Page excerpt –
____

Predict future values:

PromQL
# Predict disk usage in 4 hours
predict_linear(node_filesystem_free_bytes[1h], 4*3600)

Subqueries

Execute query over a time range:

PromQL
# Max rate over last hour, calculated per minute
max_over_time(
  rate(http_requests_total[5m])[1h:1m]
)

# Average of P95 over last day
avg_over_time(
  histogram_quantile(0.95, rate(http_request_duration_bucket[5m]))[1d:5m]
)

Alert Query Patterns

Service Down

PromQL
# Alert if service is down
up{job="api"} == 0

# Alert if service down for 5 minutes
up{job="api"} == 0 for 5m

High Error Rate

PromQL
# Error rate above 5%
(
  sum(rate(http_requests_total{status=~"5.."}[5m]))
  /
  sum(rate(http_requests_total[5m]))
) > 0.05

High Latency

PromQL
# P95 latency above 500ms
histogram_quantile(0.95,
  sum by (le) (rate(http_request_duration_seconds_bucket[5m]))
) > 0.5

Resource Exhaustion

PromQL
# Disk full in less than 4 hours
predict_linear(node_filesystem_free_bytes[1h], 4*3600) < 0

# Memory usage above 90%
(1 - (node_memory_MemAvailable_bytes / node_memory_MemTotal_bytes)) > 0.9

Performance Tips

Query Optimization

  1. Limit time ranges - use [5m] instead of [1h] when possible
  2. Filter early - add label selectors to reduce cardinality
  3. Aggregate before calculation - use sum by before rate()

____

(Stored items)
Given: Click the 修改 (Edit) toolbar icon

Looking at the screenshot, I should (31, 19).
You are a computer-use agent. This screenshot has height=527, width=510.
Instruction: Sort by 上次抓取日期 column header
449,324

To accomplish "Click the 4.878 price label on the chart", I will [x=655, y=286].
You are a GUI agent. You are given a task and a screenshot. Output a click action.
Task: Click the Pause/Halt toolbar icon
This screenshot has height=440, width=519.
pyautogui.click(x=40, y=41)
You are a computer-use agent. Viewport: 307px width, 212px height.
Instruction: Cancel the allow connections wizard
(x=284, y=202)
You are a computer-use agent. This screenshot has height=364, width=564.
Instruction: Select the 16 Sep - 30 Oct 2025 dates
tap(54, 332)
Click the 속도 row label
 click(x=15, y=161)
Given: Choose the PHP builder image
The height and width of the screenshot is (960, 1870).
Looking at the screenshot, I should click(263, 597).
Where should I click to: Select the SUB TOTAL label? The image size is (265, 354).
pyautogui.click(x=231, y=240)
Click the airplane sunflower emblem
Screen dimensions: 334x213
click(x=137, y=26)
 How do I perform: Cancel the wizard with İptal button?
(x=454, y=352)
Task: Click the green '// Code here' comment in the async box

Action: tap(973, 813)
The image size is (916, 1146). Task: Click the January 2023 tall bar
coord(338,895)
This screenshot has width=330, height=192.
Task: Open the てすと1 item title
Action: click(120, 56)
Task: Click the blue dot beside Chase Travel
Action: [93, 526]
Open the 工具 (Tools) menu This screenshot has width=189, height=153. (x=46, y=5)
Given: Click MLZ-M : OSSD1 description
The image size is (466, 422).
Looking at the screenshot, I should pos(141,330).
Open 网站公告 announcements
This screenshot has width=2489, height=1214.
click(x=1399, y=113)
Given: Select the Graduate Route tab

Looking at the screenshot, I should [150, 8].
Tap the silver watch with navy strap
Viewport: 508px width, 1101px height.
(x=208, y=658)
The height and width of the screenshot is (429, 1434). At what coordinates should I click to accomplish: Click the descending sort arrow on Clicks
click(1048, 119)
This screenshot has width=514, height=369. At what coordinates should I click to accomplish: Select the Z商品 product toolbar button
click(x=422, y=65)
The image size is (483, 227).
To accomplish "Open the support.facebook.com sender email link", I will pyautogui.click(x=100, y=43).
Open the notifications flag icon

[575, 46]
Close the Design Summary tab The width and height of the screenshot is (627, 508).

____

Task set –
1/ List every heading that appears under "Alert Query Patterns" in the PromQL excerpt.
2/ In the PromQL excerpt, what memory usage level triggers the memory alert?
3/ Transcribe the portion of the PromQL excerpt that begins with the words containing "# Memory usage" and ends with "by before rate()".
None of these rows are needed for the work here.

Task answers –
1/
Service Down
High Error Rate
High Latency
Resource Exhaustion

2/ Memory usage above 90%.

3/
# Memory usage above 90%
(1 - (node_memory_MemAvailable_bytes / node_memory_MemTotal_bytes)) > 0.9

Performance Tips

Query Optimization

  1. Limit time ranges - use [5m] instead of [1h] when possible
  2. Filter early - add label selectors to reduce cardinality
  3. Aggregate before calculation - use sum by before rate()